La méthode de Monte Carlo est une méthode stochastique qui simule l’évolution d’un ensemble de molécules en étudiant une molécule à la fois, acceptant ou rejetant les configurations adoptées par celle-ci suivant des critères prédéfinis. La dynamique moléculaire utilise quant à elle les lois de Newton pour simuler explicitement les trajectoires des molécules de gaz subissant le changement de phase. Ces trajectoires sont déterminées par des positions initiales et des moments moléculaires imposés ainsi que par les potentiels intermoléculaires. La présence d’un embryon dans la nouvelle phase est par exemple détectée grâce à la densité moléculaire, le nombre de liaisons par molécules ou encore le potentiel chimique des molécules dans la nouvelle phase.

Ces deux méthodes nécessitent la connaissance d’un potentiel intermoléculaire réaliste. Le potentiel de Lennard – Jones est le plus communément utilisé mais il ne convient pas aux molécules impliquées dans la nucléation. D’autres potentiels plus évolués ont donc été développés, comme les TIP (Transferable Intermolecular Potentials, ex : Jorgensen et al., 1983). Toutefois, si ces potentiels permettent bien de retrouver la dépendance en température du taux de nucléation observée expérimentalement, ils ne parviennent pas à restituer les valeurs attendues des taux de nucléation (Merikanto et al., 2004).

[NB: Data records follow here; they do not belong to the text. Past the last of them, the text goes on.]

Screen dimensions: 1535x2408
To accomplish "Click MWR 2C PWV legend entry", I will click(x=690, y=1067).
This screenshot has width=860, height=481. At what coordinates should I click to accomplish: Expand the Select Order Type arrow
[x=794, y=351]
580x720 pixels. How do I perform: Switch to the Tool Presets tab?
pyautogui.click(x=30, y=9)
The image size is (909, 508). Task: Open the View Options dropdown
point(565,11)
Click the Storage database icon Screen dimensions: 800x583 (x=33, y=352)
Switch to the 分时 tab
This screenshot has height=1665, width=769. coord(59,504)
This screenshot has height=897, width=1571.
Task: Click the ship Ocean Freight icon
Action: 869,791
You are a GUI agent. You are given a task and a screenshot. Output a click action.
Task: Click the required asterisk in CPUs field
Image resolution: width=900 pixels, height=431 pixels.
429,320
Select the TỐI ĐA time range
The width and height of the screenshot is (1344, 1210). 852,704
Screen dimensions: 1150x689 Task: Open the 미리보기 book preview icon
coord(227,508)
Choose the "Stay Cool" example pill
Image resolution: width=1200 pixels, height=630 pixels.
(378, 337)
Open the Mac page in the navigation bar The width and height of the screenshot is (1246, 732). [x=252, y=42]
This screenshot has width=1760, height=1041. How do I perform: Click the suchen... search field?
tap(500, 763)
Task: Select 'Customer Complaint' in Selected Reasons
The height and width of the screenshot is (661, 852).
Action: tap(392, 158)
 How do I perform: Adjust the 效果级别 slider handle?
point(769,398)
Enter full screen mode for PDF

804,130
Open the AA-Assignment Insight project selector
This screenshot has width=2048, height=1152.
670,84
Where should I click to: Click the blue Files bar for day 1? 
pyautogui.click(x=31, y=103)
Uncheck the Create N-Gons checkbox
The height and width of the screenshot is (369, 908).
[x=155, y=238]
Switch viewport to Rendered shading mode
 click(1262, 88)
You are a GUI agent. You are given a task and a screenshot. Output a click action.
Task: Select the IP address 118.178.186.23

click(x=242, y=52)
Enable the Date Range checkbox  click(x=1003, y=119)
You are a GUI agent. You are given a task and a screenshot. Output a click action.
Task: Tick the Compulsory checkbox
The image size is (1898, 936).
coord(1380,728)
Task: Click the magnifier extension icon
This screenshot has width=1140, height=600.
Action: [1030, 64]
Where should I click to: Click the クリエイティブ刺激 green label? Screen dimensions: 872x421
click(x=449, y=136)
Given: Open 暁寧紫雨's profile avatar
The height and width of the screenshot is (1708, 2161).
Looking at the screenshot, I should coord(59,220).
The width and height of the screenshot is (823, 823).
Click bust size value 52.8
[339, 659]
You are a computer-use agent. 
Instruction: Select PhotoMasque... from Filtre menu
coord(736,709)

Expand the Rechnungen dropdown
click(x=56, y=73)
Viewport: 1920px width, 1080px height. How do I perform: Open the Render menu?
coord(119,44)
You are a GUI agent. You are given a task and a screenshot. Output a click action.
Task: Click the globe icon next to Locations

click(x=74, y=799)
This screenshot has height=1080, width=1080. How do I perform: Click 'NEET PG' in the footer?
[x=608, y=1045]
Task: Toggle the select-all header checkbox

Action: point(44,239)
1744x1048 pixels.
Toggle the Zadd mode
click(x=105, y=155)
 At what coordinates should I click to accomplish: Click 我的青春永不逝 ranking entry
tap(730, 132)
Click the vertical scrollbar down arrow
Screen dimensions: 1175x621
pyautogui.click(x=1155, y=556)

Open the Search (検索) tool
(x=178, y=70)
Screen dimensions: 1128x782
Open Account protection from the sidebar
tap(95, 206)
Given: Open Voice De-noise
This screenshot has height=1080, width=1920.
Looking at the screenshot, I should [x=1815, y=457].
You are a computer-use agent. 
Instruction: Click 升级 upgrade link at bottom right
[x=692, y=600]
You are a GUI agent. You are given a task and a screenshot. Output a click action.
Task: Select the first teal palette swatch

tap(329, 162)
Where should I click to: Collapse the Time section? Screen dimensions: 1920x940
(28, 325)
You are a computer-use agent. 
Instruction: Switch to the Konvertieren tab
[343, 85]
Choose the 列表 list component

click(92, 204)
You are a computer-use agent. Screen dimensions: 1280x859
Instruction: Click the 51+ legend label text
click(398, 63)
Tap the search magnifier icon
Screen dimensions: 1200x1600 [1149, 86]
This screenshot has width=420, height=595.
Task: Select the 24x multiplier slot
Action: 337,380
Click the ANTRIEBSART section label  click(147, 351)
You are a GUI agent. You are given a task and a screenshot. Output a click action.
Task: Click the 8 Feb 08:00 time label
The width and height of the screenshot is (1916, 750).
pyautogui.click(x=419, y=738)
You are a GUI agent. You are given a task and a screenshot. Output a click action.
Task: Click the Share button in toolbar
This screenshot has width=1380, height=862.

iv. Density Functional Theory (DFT)

Cette théorie assimile les précurseurs gazeux à un fluide inhomogène. L’interface entre l’embryon et la phase initiale a une épaisseur finie et est caractérisée par un profil de densité. Toutefois, contrairement à la CNT, la densité au centre de l’embryon n’est pas contrainte à être égale à celle de la phase macroscopique. A l’interface, le profil de densité est tel que les propriétés de la vapeur sont retrouvées lorsque l’on s’éloigne de l’embryon. Contrairement à la dynamique moléculaire qui étudie les interactions de toutes les molécules du système, la DFT se contente d’analyser les interactions entre une molécule donnée et le potentiel moyen crée par le reste des molécules. Ainsi, la DFT se place à une échelle macroscopique dans le sens où elle utilise une distribution de densité moyenne plutôt que les coordonnées atomiques des précurseurs mais elle considère des effets qui sont caractéristiques de l’échelle moléculaire. La DFT permet le traitement de systèmes complexes pertinents dans l’étude de la nucléation atmosphérique.